**** Provided data ****

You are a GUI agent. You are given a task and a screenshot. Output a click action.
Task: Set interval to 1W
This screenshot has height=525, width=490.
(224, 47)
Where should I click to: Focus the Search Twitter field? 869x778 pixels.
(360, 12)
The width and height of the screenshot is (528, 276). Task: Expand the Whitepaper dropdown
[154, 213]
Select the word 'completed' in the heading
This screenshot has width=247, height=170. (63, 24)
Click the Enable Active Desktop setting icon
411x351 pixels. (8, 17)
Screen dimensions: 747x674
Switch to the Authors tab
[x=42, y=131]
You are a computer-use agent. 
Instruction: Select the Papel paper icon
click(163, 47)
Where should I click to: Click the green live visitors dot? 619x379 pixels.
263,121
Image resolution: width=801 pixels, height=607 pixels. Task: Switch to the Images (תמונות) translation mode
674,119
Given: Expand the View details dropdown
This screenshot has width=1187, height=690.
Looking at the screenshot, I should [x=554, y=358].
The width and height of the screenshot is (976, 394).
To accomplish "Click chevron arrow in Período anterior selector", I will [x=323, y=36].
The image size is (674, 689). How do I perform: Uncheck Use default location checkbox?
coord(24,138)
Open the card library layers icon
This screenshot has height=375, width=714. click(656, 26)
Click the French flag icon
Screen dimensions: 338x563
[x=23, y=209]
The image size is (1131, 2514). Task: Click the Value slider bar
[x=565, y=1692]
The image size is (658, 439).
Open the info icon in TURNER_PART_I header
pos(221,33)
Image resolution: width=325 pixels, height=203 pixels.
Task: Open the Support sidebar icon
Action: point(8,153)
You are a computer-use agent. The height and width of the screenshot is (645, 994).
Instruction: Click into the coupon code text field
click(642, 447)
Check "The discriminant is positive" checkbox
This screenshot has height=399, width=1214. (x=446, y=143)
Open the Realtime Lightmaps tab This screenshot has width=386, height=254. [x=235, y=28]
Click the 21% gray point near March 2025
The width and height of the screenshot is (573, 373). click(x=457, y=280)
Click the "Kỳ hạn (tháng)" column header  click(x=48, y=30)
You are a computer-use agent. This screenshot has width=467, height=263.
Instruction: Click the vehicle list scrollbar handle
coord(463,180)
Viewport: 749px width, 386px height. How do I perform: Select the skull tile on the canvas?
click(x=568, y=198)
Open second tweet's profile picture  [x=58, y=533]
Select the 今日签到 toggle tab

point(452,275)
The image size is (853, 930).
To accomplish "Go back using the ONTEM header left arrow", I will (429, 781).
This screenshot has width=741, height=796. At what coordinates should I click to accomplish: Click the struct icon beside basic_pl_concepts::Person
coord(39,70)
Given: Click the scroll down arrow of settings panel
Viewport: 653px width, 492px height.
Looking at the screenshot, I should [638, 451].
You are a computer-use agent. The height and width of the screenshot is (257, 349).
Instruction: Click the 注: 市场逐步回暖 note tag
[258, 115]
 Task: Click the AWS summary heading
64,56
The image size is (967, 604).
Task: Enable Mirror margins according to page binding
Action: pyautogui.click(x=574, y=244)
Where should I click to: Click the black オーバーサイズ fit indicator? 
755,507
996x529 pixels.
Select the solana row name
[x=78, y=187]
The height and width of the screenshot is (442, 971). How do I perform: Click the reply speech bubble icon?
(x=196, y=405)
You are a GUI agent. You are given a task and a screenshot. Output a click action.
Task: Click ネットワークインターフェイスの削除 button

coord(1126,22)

****

| Work to complete |
Word for word, restate the lines from the one holding "Task: Click the AWS summary heading" to the last line of the records.

| Reply |
 Task: Click the AWS summary heading
64,56
The image size is (967, 604).
Task: Enable Mirror margins according to page binding
Action: pyautogui.click(x=574, y=244)
Where should I click to: Click the black オーバーサイズ fit indicator? 
755,507
996x529 pixels.
Select the solana row name
[x=78, y=187]
The height and width of the screenshot is (442, 971). How do I perform: Click the reply speech bubble icon?
(x=196, y=405)
You are a GUI agent. You are given a task and a screenshot. Output a click action.
Task: Click ネットワークインターフェイスの削除 button

coord(1126,22)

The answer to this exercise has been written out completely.